Age discrimination is becoming an issue that more employees feel they are facing, as we work beyond what was once considered to be the traditional retirement age.
The recent successful prosecution by the Commonwealth Fair Work Ombudsman of two Gold Coast restaurant owners has highlighted this issue.
Age discrimination case study
Believed to be the first age discrimination case prosecuted by the Ombudsman, the restaurant owners were ordered to pay penalties totalling more than $29,000 in addition to compensation of $10,000 to a long standing employee terminated on his 65th birthday.
The employee took long service leave in April, 2011. When he was due to return to work, he was told that he would work part-time. The employee subsequently met with his employers and raised questions about a number of issues, including his pay, later putting his concerns in writing. Shortly after this, he received a letter informing him of the plans to terminate his employment on his 65th birthday.
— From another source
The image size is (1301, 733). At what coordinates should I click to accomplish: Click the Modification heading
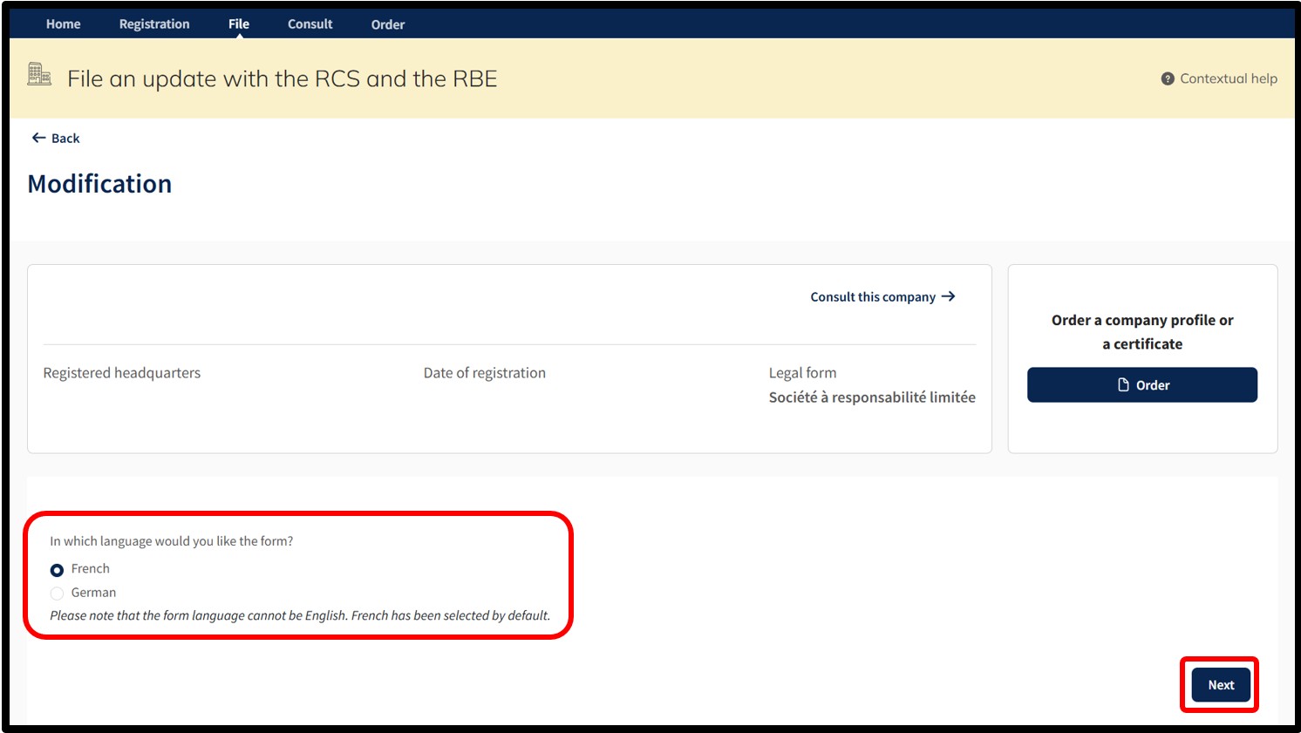coord(99,184)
The Ombudsman successfully argued that this action was unlawful.
Advocates, including Age Discrimination Commissioner Susan Ryan, believe age discrimination is a rising trend. There were 32 Queensland-wide age discrimination complaints in 2012-13[i] compared with 23 in 2011-12[ii]. Compounding the problem is that the issue, legally, is quite new (the Age Discrimination Act was only introduced in 2004) and many older people may be unsure of their rights and/or reticent to take action. Commissioner Ryan recently told SBS Radio[iii] it was of particular concern for older people from non-english speaking backgrounds who were often afraid to speak up.
Whether the barriers are linguistic or cultural, or the discrimination is direct or indirect, the key issue to note is that the law is designed to protect employees from discrimination based on their age.
Anti-discrimination legislation also prohibits termination and adverse action due to an employee’s:
- sexual orientation
- physical or mental disability
- marital status
- family or carer’s responsibilities
- political opinion
- national extraction; or social
However it should be noted that state and federal legislation varies slightly on the characteristics /grounds which may form the basis of a discrimination complaint. Generally speaking, there is an exception if the discriminatory action is taken due to the inherent requirements of the particular position occupied by the employee.
So what do you need to know if you believe you have been subjected to age discrimination?
- It is illegal to sack someone because of their age.
- You can seek compensation and the imposition of penalties as a result of discrimination.
- You can take legal action against both your employer and any co-workers who discriminated against you.
- You can complain about discrimination to the Fair Work Ombudsman or to the Australian Human Rights Commission, or the anti-discrimination commission in your state.